Stored items
------------------------------

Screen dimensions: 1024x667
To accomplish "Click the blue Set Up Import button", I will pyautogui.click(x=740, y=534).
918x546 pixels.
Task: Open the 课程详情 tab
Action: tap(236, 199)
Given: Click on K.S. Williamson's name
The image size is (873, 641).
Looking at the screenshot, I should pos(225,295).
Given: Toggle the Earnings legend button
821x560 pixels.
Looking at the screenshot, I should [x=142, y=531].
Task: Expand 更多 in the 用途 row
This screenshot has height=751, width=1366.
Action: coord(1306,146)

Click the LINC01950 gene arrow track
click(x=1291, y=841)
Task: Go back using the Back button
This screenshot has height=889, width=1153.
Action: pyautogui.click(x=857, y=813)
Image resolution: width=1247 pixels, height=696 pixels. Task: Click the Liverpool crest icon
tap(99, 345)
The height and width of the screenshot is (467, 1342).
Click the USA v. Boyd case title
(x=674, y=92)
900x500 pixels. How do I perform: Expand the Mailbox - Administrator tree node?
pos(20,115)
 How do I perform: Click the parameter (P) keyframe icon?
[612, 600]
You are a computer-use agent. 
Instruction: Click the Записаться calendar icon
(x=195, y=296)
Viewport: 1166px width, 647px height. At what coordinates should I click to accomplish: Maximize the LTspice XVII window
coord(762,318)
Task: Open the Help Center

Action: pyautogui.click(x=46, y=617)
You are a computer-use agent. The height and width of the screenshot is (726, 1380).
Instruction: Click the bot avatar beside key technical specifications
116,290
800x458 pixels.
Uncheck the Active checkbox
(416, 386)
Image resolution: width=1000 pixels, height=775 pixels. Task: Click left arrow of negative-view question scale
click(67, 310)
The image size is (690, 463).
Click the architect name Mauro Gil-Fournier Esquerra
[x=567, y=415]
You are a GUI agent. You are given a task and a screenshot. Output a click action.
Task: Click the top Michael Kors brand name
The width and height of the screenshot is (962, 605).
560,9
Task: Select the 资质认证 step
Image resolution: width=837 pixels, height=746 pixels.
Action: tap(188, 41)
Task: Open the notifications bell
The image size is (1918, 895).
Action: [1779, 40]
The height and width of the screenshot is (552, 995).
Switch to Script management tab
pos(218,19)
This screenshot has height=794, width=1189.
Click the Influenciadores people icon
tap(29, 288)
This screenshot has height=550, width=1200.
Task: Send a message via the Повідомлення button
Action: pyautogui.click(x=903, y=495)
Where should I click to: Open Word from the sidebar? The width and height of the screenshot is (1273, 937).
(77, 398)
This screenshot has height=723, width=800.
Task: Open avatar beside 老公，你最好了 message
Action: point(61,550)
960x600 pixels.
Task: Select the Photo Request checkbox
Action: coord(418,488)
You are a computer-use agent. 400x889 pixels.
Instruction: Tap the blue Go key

------------------------------

* [TASK REQUIREMENTS]: Review the preceding data and report every line that includes the string "agent".

* [EXERCISE RESPONSE]:
You are a computer-use agent. 
You are a computer-use agent. The height and width of the screenshot is (726, 1380).
You are a GUI agent. You are given a task and a screenshot. Output a click action.
You are a computer-use agent. 400x889 pixels.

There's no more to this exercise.